The lawmaker noted that the strike, if hatched, might lead to artificial fuel scarcity, which may span through the election period.

In his contribution, Senate leader, Ahmed Lawan, blamed the situation on previous government, alleging that those laying claims to the subsidy were allies of the previous government.

DMO summons oil marketers over outstanding debts

He said:  “The N429 billion approved by FEC and endorsed by the National Assembly, we know where the money is going to. We know those who helped…We know there are people who helped the previous government but we never cared. Our concern is the ordinary people.”

On his part, Senator Yahaya Abdulahi alleged that those within the present government were the ones sabotaging it.

“I thought the money would have been paid since July but for the issue to come here again, it means …whoever is behind the non-payment does not mean well for this country.”

His position was corroborated by Barnabas Gemade who posited that the issue had gone beyond National Assembly input.

“A matter that has passed the required procedure and the only remaining duty is that of implementation and all agencies responsible for that are under the executive and we come here to do what is not our responsibility, worrying on who has not implemented.

“Is it the DMO that is stopping the payment, or the Central Bank or Ministry of Finance? All those do not answer to the National Assembly. I do not see why we should come here to urge the executive to do its work,’’ he said.

Senate makes 4 resolutions

After a long deliberation which centred mostly on shifting blames to government agencies delaying the payment, the lawmakers made four resolutions.
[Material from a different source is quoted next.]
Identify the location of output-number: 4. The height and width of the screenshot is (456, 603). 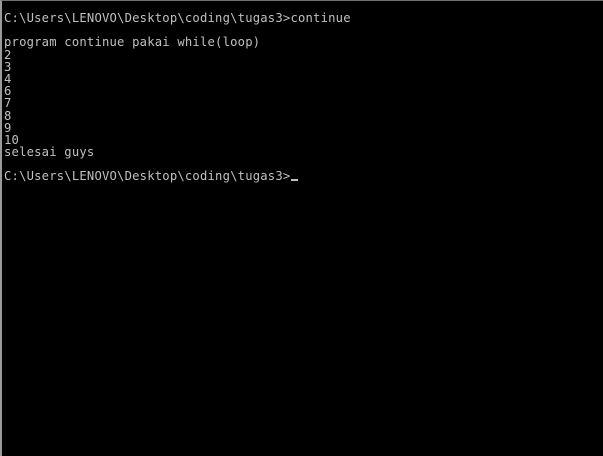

They urged the oil marketers to, as a matter of public interest, rescind their decision on the ultimatum to allow the federal government more time to look into their demand, engage with the DMO to determine an appropriate financial instrument for the repayment of the debt.

The senators also urged the Federal Government to engage marketers and agree on outstanding liabilities to put an end to these subsidy claims and direct all concerned agencies to immediately pay the subsidy arrears as approved by Federal Executive Council, FEC, and passed by the National Assembly.

Only on Wednesday, the Debt Management Office, DMO, and Finance Ministry invited the marketers to Abuja for a meeting to iron out issues relating to the matter.